[INSTRUCTIONS FOR THE TASK]
Rewrite the material starting at the line that has "Click the number 23 in the November date" and ending after the line that has "tap(744, 1211)", with "watermark" replaced by "caption" and nothing else altered.

[ENTRIES SHOWN]
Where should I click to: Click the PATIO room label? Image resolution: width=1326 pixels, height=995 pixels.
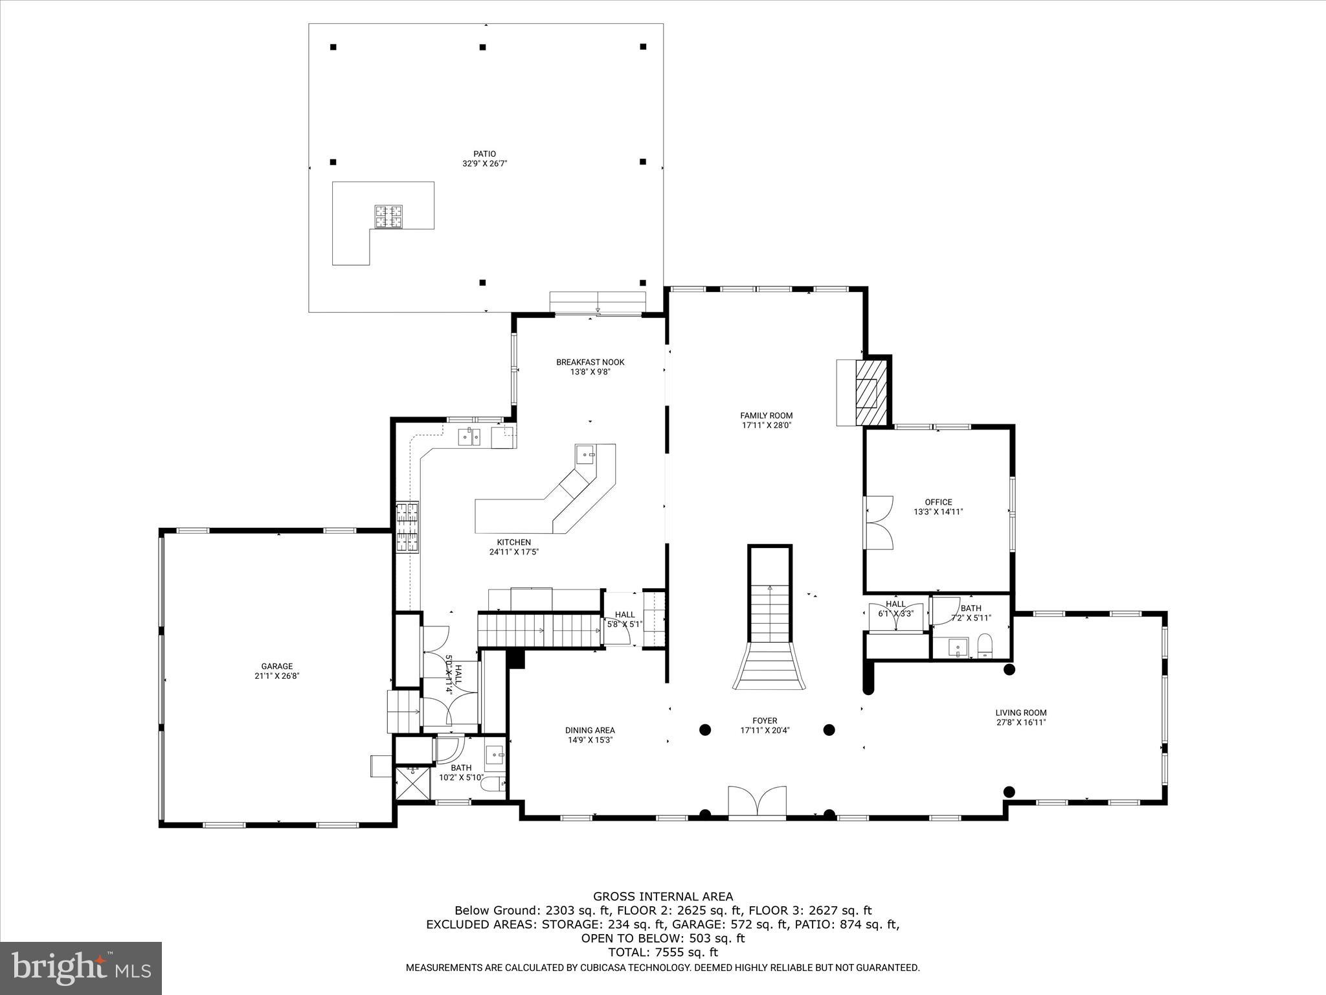[484, 154]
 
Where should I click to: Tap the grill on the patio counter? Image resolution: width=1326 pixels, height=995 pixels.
[388, 216]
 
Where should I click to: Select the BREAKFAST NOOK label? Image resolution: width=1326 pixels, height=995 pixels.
[590, 362]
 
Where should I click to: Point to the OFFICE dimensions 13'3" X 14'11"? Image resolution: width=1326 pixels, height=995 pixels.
[938, 512]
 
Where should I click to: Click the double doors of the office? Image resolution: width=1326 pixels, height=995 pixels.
[879, 522]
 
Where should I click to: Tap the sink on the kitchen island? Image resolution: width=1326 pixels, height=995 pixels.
[585, 455]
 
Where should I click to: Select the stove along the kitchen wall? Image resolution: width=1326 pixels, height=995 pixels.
[407, 527]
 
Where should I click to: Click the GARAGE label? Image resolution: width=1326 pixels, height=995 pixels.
[276, 666]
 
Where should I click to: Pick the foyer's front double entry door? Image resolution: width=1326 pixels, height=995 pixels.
[757, 801]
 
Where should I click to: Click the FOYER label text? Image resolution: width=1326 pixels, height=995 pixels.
[764, 720]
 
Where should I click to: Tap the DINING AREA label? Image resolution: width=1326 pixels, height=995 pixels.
[590, 730]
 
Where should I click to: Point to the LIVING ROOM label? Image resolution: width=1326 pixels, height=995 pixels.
[1020, 713]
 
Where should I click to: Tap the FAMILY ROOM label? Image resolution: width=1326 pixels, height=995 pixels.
[766, 416]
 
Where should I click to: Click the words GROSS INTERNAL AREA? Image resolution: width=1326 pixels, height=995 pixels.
[663, 897]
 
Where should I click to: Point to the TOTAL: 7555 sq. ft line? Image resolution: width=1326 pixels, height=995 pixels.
[663, 952]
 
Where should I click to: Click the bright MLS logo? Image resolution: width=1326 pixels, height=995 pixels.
[81, 968]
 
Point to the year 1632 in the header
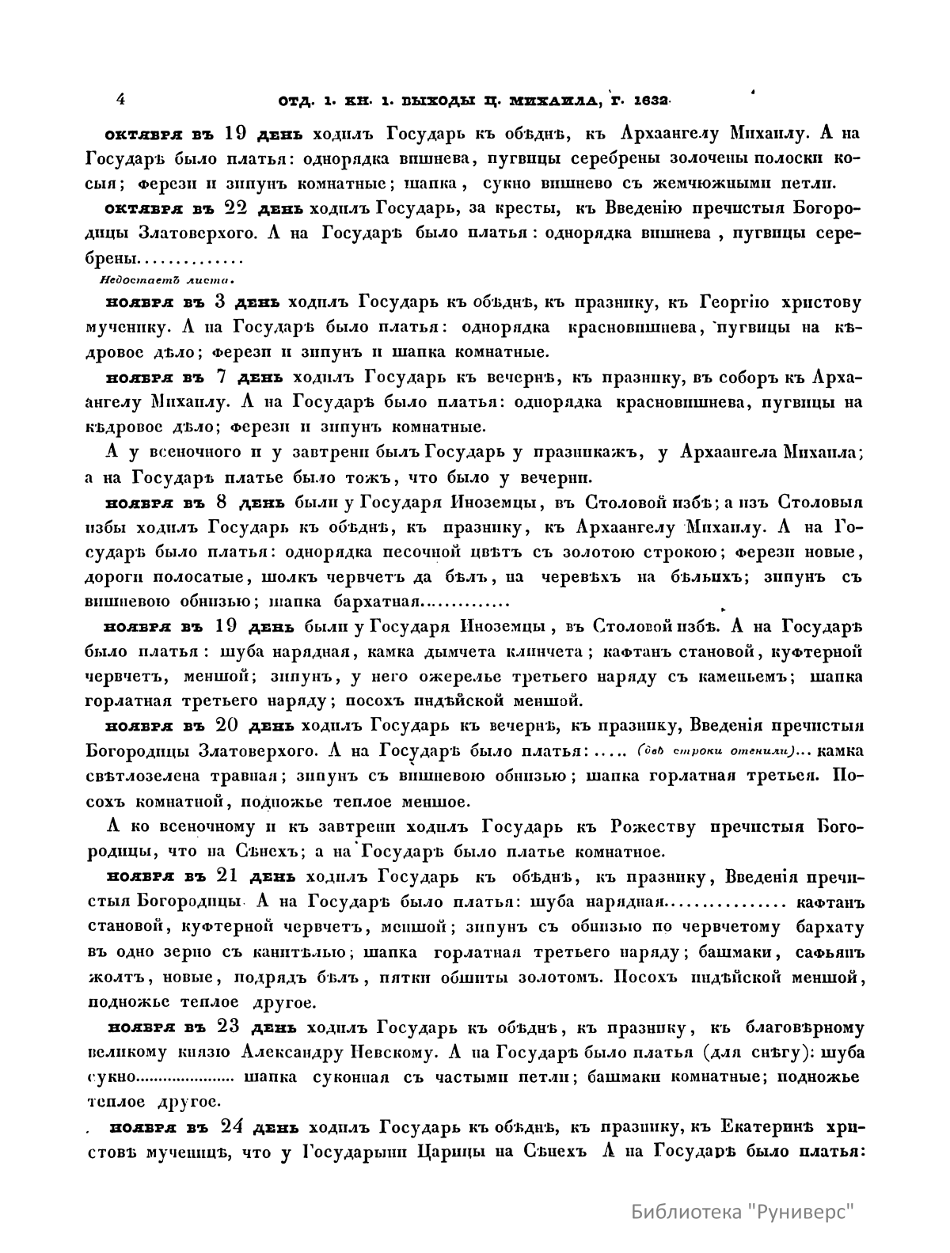tap(650, 101)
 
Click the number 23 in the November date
tap(231, 1027)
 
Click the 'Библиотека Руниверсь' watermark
tap(744, 1211)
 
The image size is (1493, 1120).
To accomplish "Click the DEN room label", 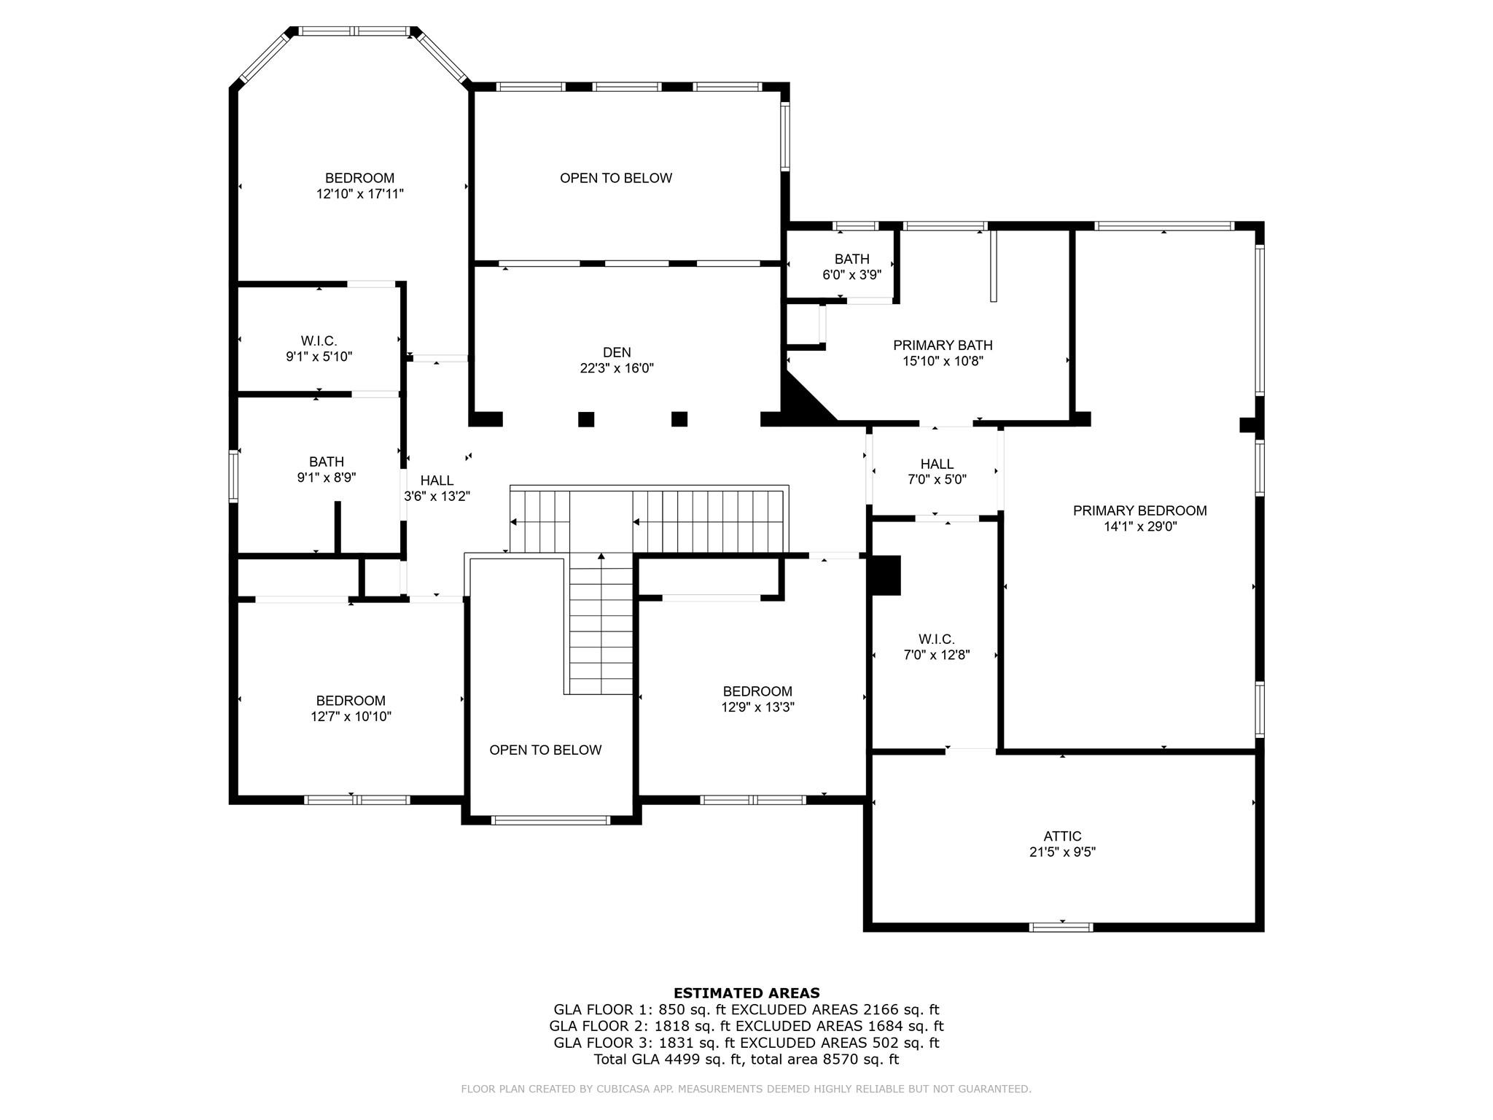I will [x=617, y=353].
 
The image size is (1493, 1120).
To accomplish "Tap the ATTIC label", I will [x=1062, y=836].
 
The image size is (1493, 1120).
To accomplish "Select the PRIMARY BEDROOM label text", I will [x=1139, y=511].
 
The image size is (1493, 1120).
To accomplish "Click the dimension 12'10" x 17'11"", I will [x=359, y=194].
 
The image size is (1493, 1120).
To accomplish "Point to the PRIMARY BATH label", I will [x=943, y=346].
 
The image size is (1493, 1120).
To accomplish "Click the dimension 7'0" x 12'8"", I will [x=936, y=655].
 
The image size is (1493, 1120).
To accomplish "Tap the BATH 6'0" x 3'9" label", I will [x=851, y=267].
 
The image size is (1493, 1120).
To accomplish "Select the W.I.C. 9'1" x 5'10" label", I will [x=319, y=349].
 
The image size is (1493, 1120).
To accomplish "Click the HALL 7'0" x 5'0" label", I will [x=937, y=472].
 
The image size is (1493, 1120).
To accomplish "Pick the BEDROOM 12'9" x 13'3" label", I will [x=757, y=699].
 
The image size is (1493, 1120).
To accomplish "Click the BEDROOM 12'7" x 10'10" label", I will [x=351, y=708].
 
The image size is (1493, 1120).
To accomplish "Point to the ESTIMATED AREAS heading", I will [x=746, y=992].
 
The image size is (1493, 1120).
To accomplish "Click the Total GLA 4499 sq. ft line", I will [x=746, y=1059].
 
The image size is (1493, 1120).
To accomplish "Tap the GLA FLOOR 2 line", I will [x=746, y=1026].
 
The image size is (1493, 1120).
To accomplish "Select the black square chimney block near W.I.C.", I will [x=886, y=575].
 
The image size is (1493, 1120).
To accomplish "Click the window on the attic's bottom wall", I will [x=1061, y=928].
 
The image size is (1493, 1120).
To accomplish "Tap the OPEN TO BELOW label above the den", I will [x=616, y=178].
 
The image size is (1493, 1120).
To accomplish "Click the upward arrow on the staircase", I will [x=601, y=557].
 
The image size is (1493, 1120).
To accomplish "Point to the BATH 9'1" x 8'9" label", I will [x=326, y=470].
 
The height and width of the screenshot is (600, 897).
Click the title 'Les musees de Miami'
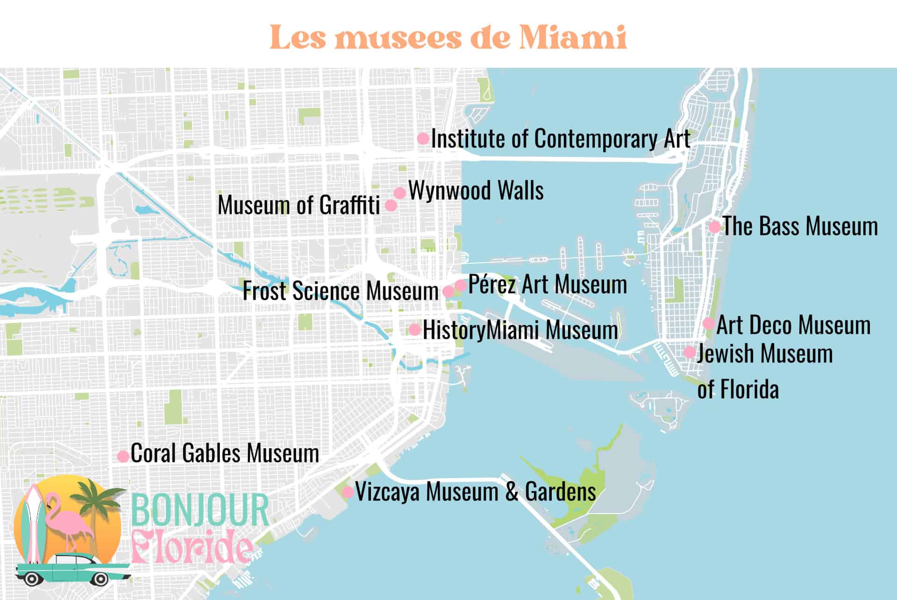point(448,37)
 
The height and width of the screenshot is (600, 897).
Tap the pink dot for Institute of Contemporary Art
point(423,138)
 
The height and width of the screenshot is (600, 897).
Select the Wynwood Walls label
point(476,191)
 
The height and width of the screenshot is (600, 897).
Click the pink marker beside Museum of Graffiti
point(391,205)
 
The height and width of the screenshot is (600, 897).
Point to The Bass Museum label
point(800,226)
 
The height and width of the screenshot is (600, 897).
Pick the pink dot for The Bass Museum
point(714,227)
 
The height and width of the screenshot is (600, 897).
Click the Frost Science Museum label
point(340,291)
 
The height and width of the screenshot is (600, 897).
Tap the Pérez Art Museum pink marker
point(461,285)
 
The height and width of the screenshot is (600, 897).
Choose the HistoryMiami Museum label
point(520,330)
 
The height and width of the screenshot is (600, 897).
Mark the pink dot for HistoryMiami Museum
point(414,329)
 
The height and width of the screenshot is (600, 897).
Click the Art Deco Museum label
point(793,325)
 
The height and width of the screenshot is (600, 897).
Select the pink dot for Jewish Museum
point(690,352)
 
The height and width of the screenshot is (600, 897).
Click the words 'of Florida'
point(738,389)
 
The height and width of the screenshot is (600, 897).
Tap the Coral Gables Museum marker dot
point(123,456)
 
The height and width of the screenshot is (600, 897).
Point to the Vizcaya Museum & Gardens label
point(475,492)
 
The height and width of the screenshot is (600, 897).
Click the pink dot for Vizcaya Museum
point(348,492)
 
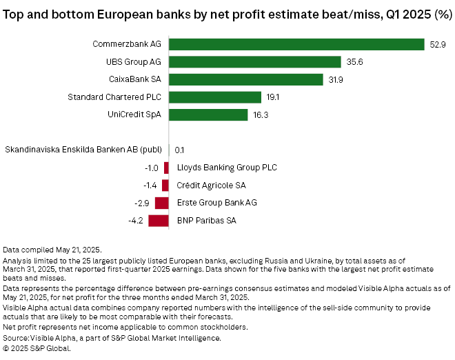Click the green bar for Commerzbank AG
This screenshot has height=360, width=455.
point(296,44)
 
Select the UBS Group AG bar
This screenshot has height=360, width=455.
point(255,62)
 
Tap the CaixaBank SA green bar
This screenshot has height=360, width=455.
point(246,79)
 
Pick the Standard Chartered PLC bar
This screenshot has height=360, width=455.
point(215,97)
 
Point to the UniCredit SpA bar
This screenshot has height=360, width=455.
point(208,114)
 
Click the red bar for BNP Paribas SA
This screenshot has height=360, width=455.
point(159,221)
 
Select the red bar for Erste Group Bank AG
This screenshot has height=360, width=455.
point(162,203)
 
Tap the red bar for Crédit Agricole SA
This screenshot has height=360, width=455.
point(165,186)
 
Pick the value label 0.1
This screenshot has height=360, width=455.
point(179,150)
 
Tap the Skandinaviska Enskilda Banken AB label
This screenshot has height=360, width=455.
point(84,150)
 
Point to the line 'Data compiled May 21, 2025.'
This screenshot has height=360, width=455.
point(52,248)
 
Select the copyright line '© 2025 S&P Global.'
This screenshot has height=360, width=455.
point(37,348)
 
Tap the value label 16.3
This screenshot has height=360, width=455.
point(261,115)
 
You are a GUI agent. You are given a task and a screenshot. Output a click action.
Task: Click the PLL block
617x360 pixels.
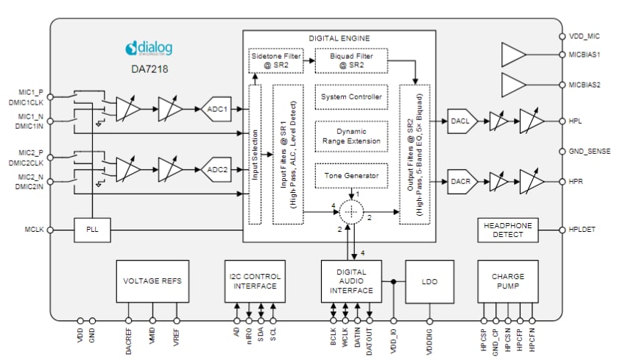click(91, 230)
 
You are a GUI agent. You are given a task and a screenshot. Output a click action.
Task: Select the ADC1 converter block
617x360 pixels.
click(216, 108)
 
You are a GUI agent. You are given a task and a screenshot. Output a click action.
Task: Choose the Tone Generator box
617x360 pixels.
click(351, 175)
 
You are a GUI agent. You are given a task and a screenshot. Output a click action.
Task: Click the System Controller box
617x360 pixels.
click(351, 97)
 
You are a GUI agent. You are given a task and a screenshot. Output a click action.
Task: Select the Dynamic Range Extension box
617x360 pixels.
click(351, 135)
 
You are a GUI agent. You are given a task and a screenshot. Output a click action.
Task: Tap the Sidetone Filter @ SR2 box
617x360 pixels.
click(275, 60)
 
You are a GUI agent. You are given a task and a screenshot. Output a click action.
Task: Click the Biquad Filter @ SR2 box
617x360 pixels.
click(351, 60)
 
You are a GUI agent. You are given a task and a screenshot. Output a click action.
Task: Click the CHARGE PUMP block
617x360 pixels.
click(509, 280)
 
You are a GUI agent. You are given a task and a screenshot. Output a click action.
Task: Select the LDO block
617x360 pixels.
click(429, 281)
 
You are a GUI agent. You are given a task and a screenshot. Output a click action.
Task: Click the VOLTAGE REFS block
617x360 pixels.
click(152, 280)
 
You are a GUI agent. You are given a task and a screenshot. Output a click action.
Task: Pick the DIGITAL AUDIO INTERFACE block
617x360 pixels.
click(351, 280)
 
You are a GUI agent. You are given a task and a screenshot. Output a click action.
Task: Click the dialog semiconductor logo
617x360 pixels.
click(149, 49)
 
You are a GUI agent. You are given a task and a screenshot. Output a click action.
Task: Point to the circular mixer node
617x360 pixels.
click(351, 211)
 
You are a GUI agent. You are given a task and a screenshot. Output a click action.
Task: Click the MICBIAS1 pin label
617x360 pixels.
click(586, 55)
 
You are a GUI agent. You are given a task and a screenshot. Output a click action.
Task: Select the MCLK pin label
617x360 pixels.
click(32, 230)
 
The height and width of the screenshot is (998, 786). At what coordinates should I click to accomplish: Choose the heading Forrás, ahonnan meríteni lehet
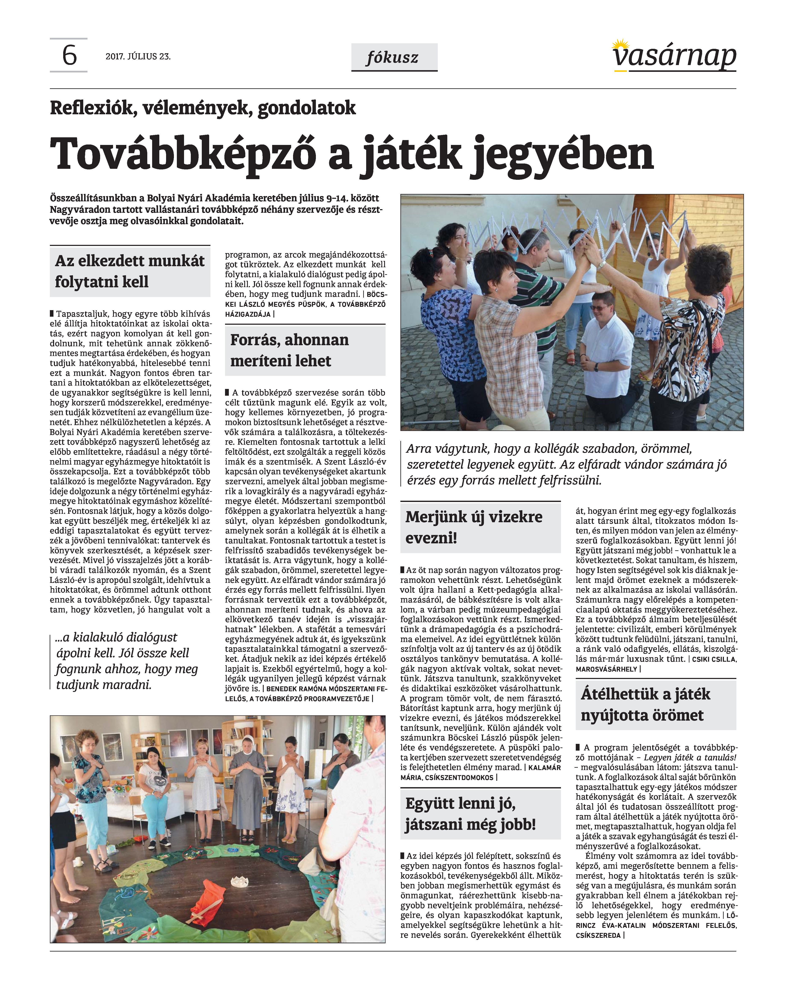coord(289,350)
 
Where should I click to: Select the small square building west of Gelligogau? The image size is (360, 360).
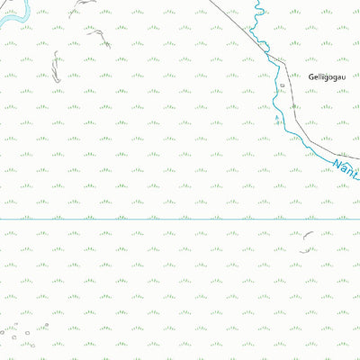tap(281, 86)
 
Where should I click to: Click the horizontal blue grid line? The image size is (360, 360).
tap(180, 218)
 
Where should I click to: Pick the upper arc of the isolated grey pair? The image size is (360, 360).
tap(308, 235)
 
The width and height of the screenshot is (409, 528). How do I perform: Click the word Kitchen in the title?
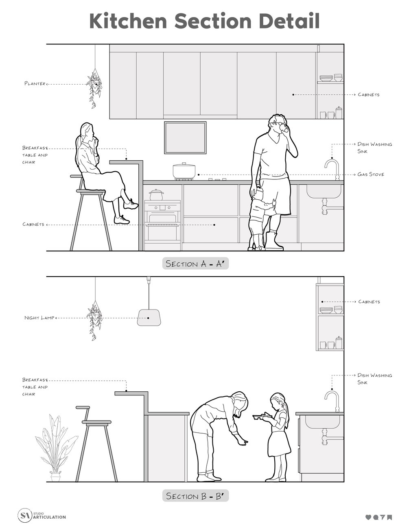pyautogui.click(x=128, y=21)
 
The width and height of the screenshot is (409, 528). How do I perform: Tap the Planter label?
pyautogui.click(x=35, y=83)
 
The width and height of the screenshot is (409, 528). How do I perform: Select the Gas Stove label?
pyautogui.click(x=371, y=174)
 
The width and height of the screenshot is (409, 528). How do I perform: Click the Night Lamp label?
pyautogui.click(x=39, y=318)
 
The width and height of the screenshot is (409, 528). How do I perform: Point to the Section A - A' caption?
pyautogui.click(x=195, y=264)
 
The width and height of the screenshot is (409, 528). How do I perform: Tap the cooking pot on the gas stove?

[IN RESPONSE]
Click the number 23 in the November date
tap(231, 1027)
 
Click the 'Библиотека Руниверсь' caption
tap(744, 1211)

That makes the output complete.